**Data to use**
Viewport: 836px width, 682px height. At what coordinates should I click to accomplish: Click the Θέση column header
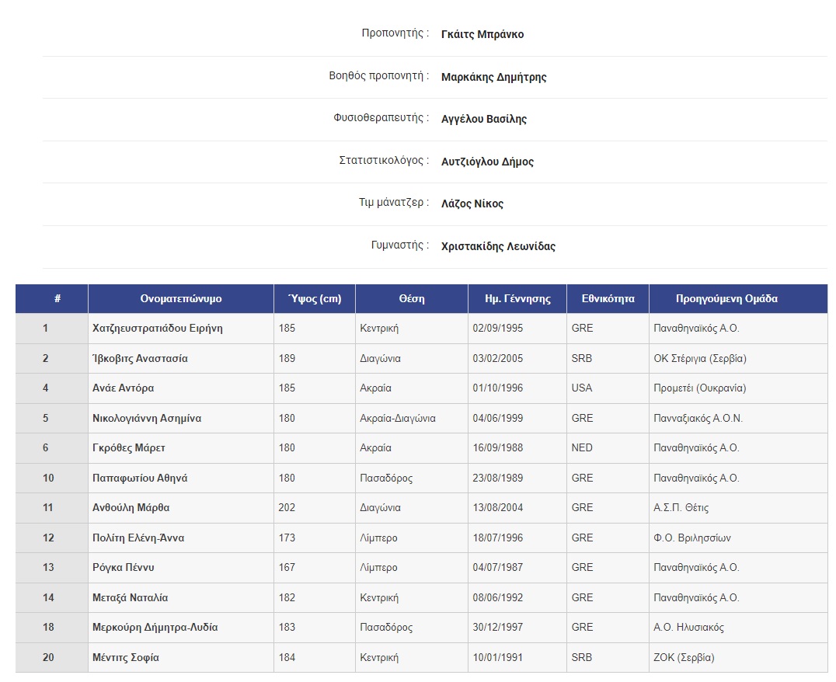click(x=411, y=298)
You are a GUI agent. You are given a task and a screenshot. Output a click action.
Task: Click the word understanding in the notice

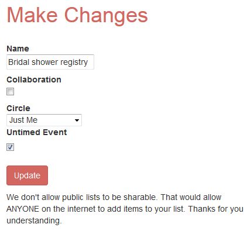click(x=34, y=220)
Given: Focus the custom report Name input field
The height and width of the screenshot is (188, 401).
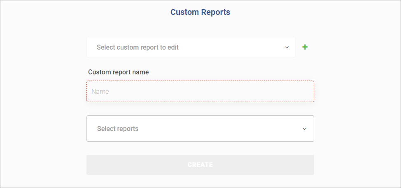Looking at the screenshot, I should 200,91.
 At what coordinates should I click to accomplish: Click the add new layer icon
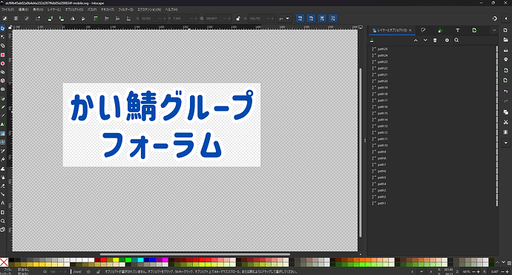[x=372, y=40]
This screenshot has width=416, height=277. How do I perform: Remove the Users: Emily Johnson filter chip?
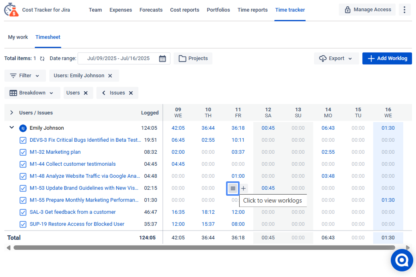(x=110, y=76)
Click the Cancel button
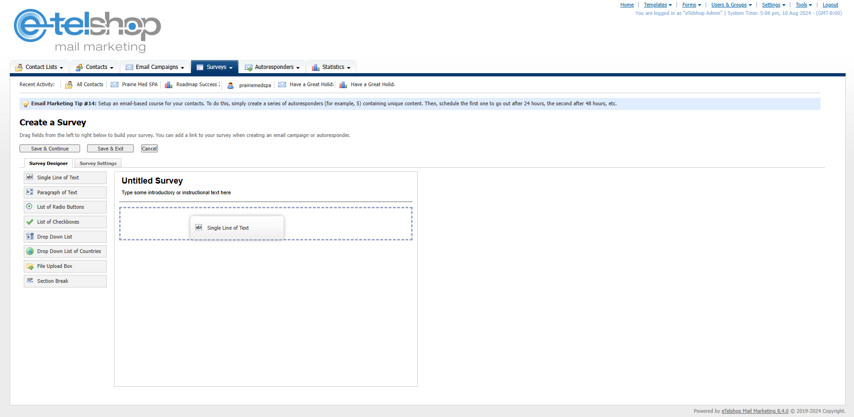The width and height of the screenshot is (854, 417). point(149,149)
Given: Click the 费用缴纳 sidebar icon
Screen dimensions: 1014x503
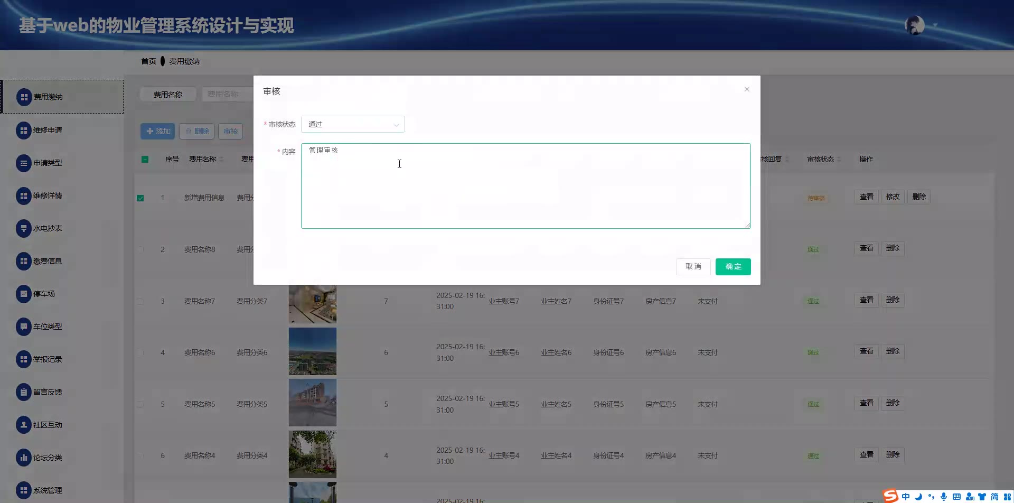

**Work instructions**
The pictures in the entries should be left out; output everything else exactly.

**Response to this exercise**
Viewport: 836px width, 682px height. At what coordinates should I click to accomplish: Click the Θέση column header
click(x=411, y=298)
You are a GUI agent. You are given a task and a screenshot. Output a click action.
Task: Click the word understanding in the notice

click(x=34, y=220)
Given: Focus the custom report Name input field
The height and width of the screenshot is (188, 401).
Looking at the screenshot, I should 200,91.
 At what coordinates should I click to accomplish: Click the add new layer icon
[x=372, y=40]
This screenshot has width=416, height=277. How do I perform: Remove the Users: Emily Johnson filter chip?
(x=110, y=76)
Click the Cancel button
The width and height of the screenshot is (854, 417). point(149,149)
Given: Click the 费用缴纳 sidebar icon
Screen dimensions: 1014x503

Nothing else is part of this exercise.